Confesso que não foi agradável esta sensação súbita de escrutínio alheio, mas fizemos o que pudemos escutando e respondendo.

– Obrigado pelas vossas respostas às minhas questões e pela partilha que fizeram. Desculpem ter colocado tantas, mas quero ter a certeza de que me identifico com o lugar para onde vou trabalhar pela primeira vez – disse, agora com uma voz firme. Do inicial semblante fechado já não havia memória.

– Tens toda a razão, Diogo, é importante que conheças antes de escolheres. Devíamos ter antecipado algumas. Lanço-te um desafio: independentemente de vires a preencher o lugar em aberto na nossa empresa, refaz o teu CV, integra todas as experiências que tiveste e em que participaste para além da tua licenciatura. Isso faz com que acrescentes valor à tua apresentação. Eu, por exemplo, tenho a certeza de que, por teres feito desporto de alta competição, desenvolveste uma série de competências que são relevantes. Assim como o facto de teres desenvolvido um núcleo de sustentabilidade de raiz, me diz que podes ser um excelente reforço para um projecto novo para o qual precisaremos de reforços!

Os olhos do Diogo brilharam. Despedimo-nos e eu e o meu colega permanecemos na sala.
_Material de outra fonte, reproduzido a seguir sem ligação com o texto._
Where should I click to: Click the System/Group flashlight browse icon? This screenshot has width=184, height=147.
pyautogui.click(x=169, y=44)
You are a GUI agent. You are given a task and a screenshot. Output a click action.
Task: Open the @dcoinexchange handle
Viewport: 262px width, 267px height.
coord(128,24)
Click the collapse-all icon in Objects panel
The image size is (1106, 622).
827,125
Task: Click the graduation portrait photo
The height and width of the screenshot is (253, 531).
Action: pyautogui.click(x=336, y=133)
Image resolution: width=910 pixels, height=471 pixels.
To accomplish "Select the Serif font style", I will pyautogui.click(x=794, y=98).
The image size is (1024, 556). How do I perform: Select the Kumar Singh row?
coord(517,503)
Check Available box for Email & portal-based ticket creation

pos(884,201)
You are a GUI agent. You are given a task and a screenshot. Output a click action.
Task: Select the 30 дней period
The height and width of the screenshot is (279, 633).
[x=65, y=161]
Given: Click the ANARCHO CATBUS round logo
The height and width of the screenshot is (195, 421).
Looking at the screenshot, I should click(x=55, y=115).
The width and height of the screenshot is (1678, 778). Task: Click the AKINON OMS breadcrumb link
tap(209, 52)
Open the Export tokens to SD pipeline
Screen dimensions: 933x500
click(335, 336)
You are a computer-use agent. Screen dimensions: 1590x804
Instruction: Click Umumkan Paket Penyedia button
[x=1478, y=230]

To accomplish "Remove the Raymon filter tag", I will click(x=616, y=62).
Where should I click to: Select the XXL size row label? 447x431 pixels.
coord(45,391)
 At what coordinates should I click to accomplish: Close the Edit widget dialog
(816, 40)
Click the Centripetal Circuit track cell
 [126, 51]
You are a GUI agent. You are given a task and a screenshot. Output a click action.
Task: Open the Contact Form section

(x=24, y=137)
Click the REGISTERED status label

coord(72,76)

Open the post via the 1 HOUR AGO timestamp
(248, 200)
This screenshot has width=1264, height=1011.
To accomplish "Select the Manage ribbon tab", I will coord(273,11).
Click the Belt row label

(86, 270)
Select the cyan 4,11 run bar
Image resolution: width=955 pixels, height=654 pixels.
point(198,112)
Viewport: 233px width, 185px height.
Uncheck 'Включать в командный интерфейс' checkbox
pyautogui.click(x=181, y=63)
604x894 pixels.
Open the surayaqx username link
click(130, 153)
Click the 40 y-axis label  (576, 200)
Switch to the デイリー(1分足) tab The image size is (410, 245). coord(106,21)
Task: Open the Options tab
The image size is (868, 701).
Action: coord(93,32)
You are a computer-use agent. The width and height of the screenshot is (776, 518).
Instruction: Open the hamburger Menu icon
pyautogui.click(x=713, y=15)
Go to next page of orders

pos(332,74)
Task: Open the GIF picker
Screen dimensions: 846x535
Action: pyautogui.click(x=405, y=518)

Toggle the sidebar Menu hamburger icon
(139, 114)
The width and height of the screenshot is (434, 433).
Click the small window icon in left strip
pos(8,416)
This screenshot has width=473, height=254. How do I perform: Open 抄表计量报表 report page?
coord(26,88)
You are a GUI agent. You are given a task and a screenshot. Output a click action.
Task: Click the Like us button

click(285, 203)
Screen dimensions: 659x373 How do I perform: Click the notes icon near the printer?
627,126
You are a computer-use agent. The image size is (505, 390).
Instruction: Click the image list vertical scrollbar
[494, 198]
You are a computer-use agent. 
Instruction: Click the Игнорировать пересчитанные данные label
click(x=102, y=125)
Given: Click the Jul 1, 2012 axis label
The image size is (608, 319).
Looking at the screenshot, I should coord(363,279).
– Isto acabou de acontecer? Sim acontecera, e algumas reflexões se levantam.

 

Do lado dos candidatos mais juniores:

Atrevam-se a inovar no formato do CV. A vossa experiência de vida interessa a quem está à procura de recrutar. Vocês são importantes não somente pela licenciatura, mestrado e outros certificados académicos que tenham, mas também por todas as outras valências que em paralelo desenvolvem. Pertença a órgãos de cariz social, a comunidades de interesses, a grupos de voluntariado, a causas, a própria pratica de desporto, tudo isto é o que vos pode diferenciar face a outros que tenham terminado o mesmo grau de ensino. E todas estas experiências, escolhas, gostos, devem, na minha opinião, constar do vosso curriculum. Acreditem que estão a dar a quem o lerá informação muito pertinente sobre a vossa pessoa.

 

Do lado dos entrevistadores:

Não se orientem apenas e de forma cega por nomes de instituições de ensino e médias alcançadas. Ousem ler a informação adicional: quem é a pessoa que vão entrevistar para além do percurso académico que se resume a umas linhas? Associem as experiências, escolhas, gostos que estão registados no curriculum a uma ou mais fonte(s) de desenvolvimento de competências. Verão que mapearão muito melhor o potencial da pessoa ao descritivo funcional.

 

A (r)evolução das entrevistas de recrutamento? Um desafio de inovação e de mudança de perspectiva, que deve merecer toda a nossa atenção.